◆ INSTRUCTIONS ◆
A – Answer these about the TorchToLinalg view issue, one per line:
(i) What error message is given for the operation 'torch.aten.view'?
(ii) What is the link to the pull request that @ramiro050 landed?
(iii) According to the final sentence, what might handle this case, and why?
B – Reproduce a passage of the TorchToLinalg view issue without changes, beginning at the words "More TorchToLinalg view" and ending after "as a no-op.".

◆ DOCUMENT SECTION ◆

More TorchToLinalg view failure cases
%114 = torch.aten.view %112, %113 : !torch.vtensor<[?,?],i1>, !torch.list<int> -> !torch.vtensor<[1,1,?,?],i1>
<stdin>:929:10: error: failed to legalize operation 'torch.aten.view' that was explicitly marked illegal
%7 = torch.aten.view %5, %6 : !torch.vtensor<[1,?],si64>, !torch.list<int> -> !torch.vtensor<[1,?],si64>
For the latter, I know @ramiro050 landed https://github.com/huggingface/transformers/pull/26059 to avoid this issue for many models (the views are often no-ops).
While optimizing model developer code is great, eternally patching huggingface models seems worse than supporting the lowering and then having a pass remove it as a no-op.
<stdin>:929:10: error: failed to legalize operation 'torch.aten.view' that was explicitly marked illegal
%7 = torch.aten.view %5, %6 : !torch.vtensor<[1,?],si64>, !torch.list<int> -> !torch.vtensor<[1,?],si64>
should this be handled by torch.aten.view folder (it's identity) ?

◆ RECORDED INFORMATION ◆
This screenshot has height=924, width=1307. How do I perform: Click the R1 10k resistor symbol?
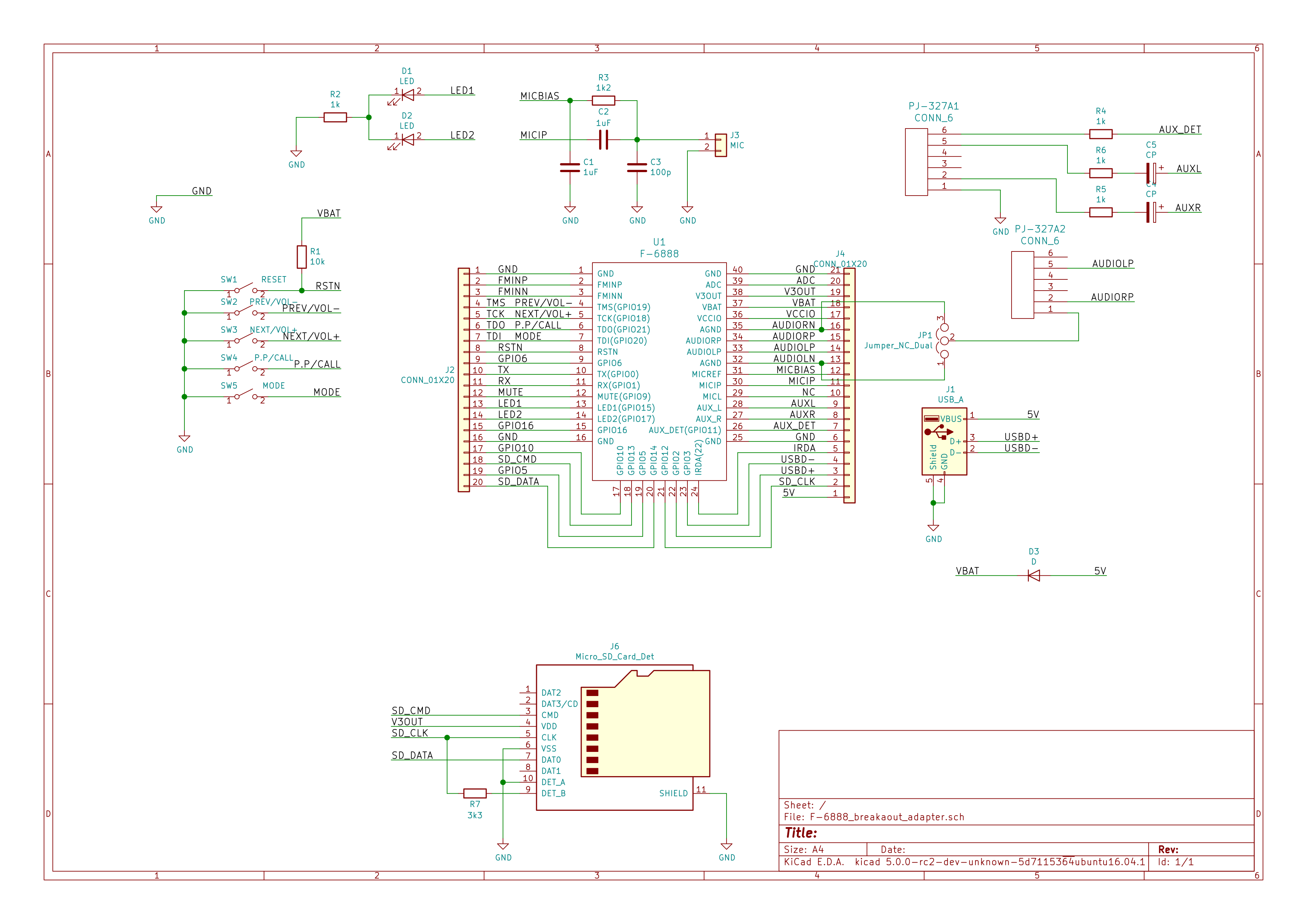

◆ ANSWER SET ◆
A –
(i) failed to legalize operation 'torch.aten.view' that was explicitly marked illegal
(ii) https://github.com/huggingface/transformers/pull/26059
(iii) The torch.aten.view folder, because the view is an identity.

B –
More TorchToLinalg view failure cases
%114 = torch.aten.view %112, %113 : !torch.vtensor<[?,?],i1>, !torch.list<int> -> !torch.vtensor<[1,1,?,?],i1>
<stdin>:929:10: error: failed to legalize operation 'torch.aten.view' that was explicitly marked illegal
%7 = torch.aten.view %5, %6 : !torch.vtensor<[1,?],si64>, !torch.list<int> -> !torch.vtensor<[1,?],si64>
For the latter, I know @ramiro050 landed https://github.com/huggingface/transformers/pull/26059 to avoid this issue for many models (the views are often no-ops).
While optimizing model developer code is great, eternally patching huggingface models seems worse than supporting the lowering and then having a pass remove it as a no-op.